#### [GOAL 1]
In the devotional text, rewrite the part from "and the food" to "the everlasting God.", changing "provider" to "guardian".

For the same reason that the magnolias grow in the winter, do the trees reach for the sky– it’s God’s will. Their branches stretch to the sun until the day they die, yearning for the light that feeds them. When men cut them down and use them for firewood, even then their smoke rises to the heavens. They are a model of the Christian life, of Christ Himself. We, as children of God, reach to our Father. In accordance with His will, He’s the source of our power, the light to our eyes

and the food in our mouths. Like any good father, He’s our provider, our protector, our comforter and our desire. Our Father in heaven is eternal. He’s not only in control of time but is independent of time. He’s before, during, after, inside, outside and around time. He’s all-powerful, all-knowing and everywhere. He’s the perfect Dad times infinity. It only makes sense, then, that every bit of our power, love and nourishment comes from our Father, who is the everlasting God.

#### [DATA ENTRIES]
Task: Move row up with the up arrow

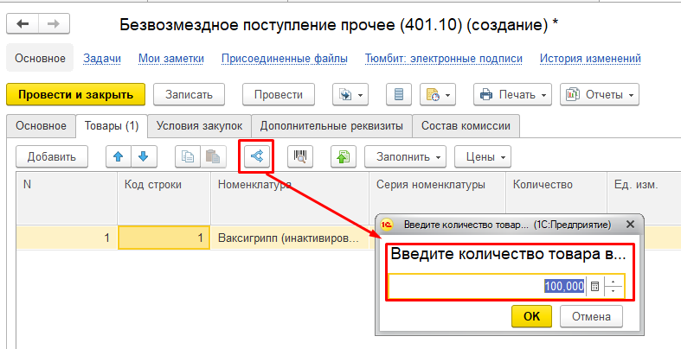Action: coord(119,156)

...

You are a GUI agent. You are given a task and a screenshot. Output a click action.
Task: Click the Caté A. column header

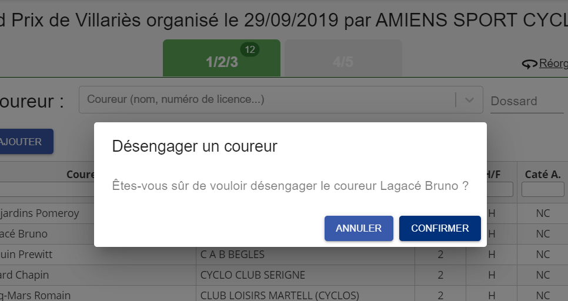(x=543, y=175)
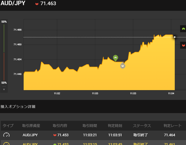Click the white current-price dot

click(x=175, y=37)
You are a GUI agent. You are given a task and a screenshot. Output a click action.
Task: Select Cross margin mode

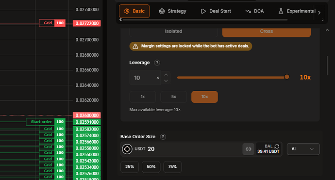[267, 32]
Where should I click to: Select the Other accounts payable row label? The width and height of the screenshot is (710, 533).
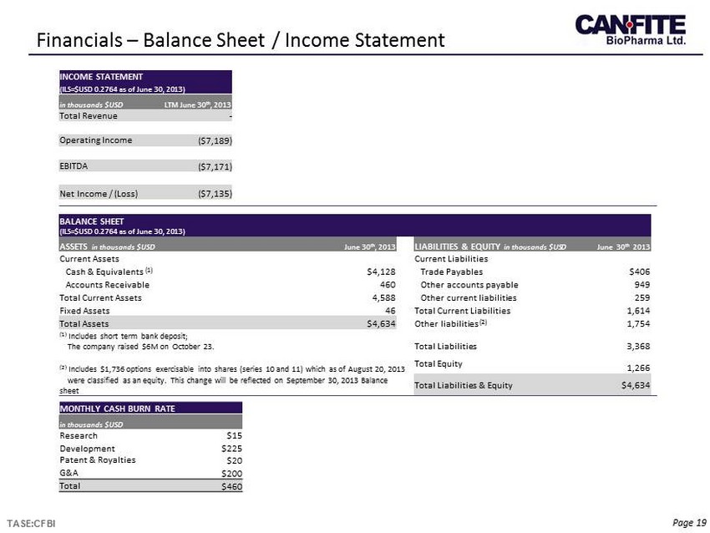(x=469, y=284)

#### [GOAL 2]
Make a numbered list of the records from the line with "Where should I" to the line with "(x=469, y=284)", skipping blank lines and leaving out the pictures.

#### [FINISHED ANSWER 1]
and the food in our mouths. Like any good father, He’s our guardian, our protector, our comforter and our desire. Our Father in heaven is eternal. He’s not only in control of time but is independent of time. He’s before, during, after, inside, outside and around time. He’s all-powerful, all-knowing and everywhere. He’s the perfect Dad times infinity. It only makes sense, then, that every bit of our power, love and nourishment comes from our Father, who is the everlasting God.

#### [FINISHED ANSWER 2]
1. Where should I click to: Select the Other accounts payable row label? The width and height of the screenshot is (710, 533).
2. (x=469, y=284)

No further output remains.